Luxury EV with Four-foot Display Panel Arrives By End of Year
The Consumer Electronics Show in Las Vegas has become the place where the tech world and the automotive world come together. This year that collaboration—or collision, depending on how you look at—was most evident when Chinese automaker Byton showed off the production version of its new EV’s interior.
As the company has previewed in its concept version, the new M-Byte SUV’s most distinguishing feature is on its car-wide dash—a 49-inch long piece of touchscreen the company is now calling the Shared Experience Display (is that a SHED?). That electronic landscape is augmented by another display screen in the center of the steering wheel. The focus on what is known as the user interface is logical for Byton because another key tenant of the company’s cars (the SUV will be followed by a sedan then an MPV-multipurpose vehicle) is a focus on autonomous operation. The M-Byte, which is slated to start deliveries by the end of this year, will debut with Level 3 automation, where the car can drive on its own, but the driver is required to be ready to take over operation at any time.
The midsize M-Byte SUV is slated to arrive before the end of 2019 in two versions—the base $45,000 rear-wheel drive model come with a 71-kilowatt-hour (kWh) battery and 250 miles of range. The topline all-wheel drive model will have a 95-kWh battery, 325 miles of range and a starting price of around $60,000. As with most of the new generation of luxury EVs, it is designed to accommodate DC fast-charging that facilitates quick reboots of the battery.
The Smart Device Company
Byton is positioning itself as a “premium smart EV” brand. It’s a branding message almost as long as its massive dashboard screen. This is a segment that I believe is going to become quite crowded in the coming years. I can’t think if any of the recently introduced or planned EVs that wouldn’t claim that same tag line.

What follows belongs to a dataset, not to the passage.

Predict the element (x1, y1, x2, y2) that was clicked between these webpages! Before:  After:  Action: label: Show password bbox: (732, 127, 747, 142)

In spite of—or maybe these actions aren’t connected—the tech company-like rhetoric, Byton’s other announcements put it more in line with a traditional auto company. It has hundreds of prototypes of the M-Byte running around the world for testing. That—and an experienced automotive executive team that came from BMW and Nissan, among others—indicates that Byton appears to be serious about meeting its production timeline. If it can hold its aggressive pricing plans and high level of advanced technology, Byton may become a serious contender in the burgeoning premium EV market.